A verbatim copy of the lines starting at the one with "Task: Open the Default theme dropdown" and ending at the last line below is required; include nothing else.

====== AVAILABLE DATA ======

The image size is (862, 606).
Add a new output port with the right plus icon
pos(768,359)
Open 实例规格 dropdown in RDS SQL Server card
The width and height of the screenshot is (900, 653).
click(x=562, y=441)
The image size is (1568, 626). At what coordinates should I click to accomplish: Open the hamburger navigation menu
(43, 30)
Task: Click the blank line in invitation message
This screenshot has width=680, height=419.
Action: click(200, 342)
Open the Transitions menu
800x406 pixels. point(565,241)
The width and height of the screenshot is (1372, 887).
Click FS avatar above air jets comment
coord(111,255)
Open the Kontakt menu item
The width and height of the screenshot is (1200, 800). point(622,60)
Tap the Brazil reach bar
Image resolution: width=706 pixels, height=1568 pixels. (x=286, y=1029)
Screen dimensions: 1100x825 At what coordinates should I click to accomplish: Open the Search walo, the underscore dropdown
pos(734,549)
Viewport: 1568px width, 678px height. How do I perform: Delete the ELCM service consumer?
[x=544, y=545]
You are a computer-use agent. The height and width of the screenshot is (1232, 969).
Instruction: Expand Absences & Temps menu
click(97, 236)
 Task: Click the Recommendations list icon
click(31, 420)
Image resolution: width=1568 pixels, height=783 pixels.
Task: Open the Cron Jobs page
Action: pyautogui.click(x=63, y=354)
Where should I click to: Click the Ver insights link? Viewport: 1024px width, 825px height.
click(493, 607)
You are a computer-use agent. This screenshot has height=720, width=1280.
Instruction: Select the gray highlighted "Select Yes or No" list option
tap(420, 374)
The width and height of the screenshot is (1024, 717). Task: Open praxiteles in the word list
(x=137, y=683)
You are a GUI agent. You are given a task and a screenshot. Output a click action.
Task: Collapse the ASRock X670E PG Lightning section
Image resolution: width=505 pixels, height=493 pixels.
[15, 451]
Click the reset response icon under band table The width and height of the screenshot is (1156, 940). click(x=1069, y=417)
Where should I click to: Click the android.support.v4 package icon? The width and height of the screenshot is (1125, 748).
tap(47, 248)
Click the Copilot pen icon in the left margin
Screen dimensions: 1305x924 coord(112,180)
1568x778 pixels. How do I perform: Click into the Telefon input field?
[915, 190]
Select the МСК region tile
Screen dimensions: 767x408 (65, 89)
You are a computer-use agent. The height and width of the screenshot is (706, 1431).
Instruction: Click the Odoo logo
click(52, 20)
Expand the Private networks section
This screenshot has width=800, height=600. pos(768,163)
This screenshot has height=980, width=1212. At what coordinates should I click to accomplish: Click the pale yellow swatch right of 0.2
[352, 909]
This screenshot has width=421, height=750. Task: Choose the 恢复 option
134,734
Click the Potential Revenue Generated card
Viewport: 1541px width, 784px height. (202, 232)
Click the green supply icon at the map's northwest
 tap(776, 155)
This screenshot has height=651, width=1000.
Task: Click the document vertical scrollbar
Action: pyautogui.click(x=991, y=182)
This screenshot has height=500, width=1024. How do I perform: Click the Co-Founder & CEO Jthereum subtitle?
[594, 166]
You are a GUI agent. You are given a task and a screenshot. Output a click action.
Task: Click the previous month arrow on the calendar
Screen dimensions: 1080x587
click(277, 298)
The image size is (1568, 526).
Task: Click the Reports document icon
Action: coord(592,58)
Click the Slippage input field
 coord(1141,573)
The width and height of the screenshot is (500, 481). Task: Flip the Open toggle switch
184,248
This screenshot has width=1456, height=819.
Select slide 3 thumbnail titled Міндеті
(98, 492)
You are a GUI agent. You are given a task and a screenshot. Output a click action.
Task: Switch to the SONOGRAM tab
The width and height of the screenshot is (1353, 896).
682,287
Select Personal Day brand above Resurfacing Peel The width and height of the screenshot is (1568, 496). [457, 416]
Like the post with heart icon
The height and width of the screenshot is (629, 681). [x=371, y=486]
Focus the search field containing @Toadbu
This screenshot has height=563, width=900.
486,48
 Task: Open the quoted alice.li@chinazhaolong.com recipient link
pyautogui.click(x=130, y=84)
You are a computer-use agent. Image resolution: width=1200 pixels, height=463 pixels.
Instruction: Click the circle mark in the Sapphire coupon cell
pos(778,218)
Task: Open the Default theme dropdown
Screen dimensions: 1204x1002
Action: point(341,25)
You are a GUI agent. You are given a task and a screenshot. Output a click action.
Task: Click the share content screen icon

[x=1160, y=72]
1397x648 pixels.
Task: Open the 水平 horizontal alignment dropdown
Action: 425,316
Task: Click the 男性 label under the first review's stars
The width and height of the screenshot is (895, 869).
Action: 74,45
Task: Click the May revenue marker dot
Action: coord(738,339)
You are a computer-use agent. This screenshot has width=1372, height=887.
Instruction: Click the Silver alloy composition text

======

• _EXERCISE RESULT_:
Task: Open the Default theme dropdown
Screen dimensions: 1204x1002
Action: point(341,25)
You are a GUI agent. You are given a task and a screenshot. Output a click action.
Task: Click the share content screen icon

[x=1160, y=72]
1397x648 pixels.
Task: Open the 水平 horizontal alignment dropdown
Action: 425,316
Task: Click the 男性 label under the first review's stars
The width and height of the screenshot is (895, 869).
Action: 74,45
Task: Click the May revenue marker dot
Action: coord(738,339)
You are a computer-use agent. This screenshot has width=1372, height=887.
Instruction: Click the Silver alloy composition text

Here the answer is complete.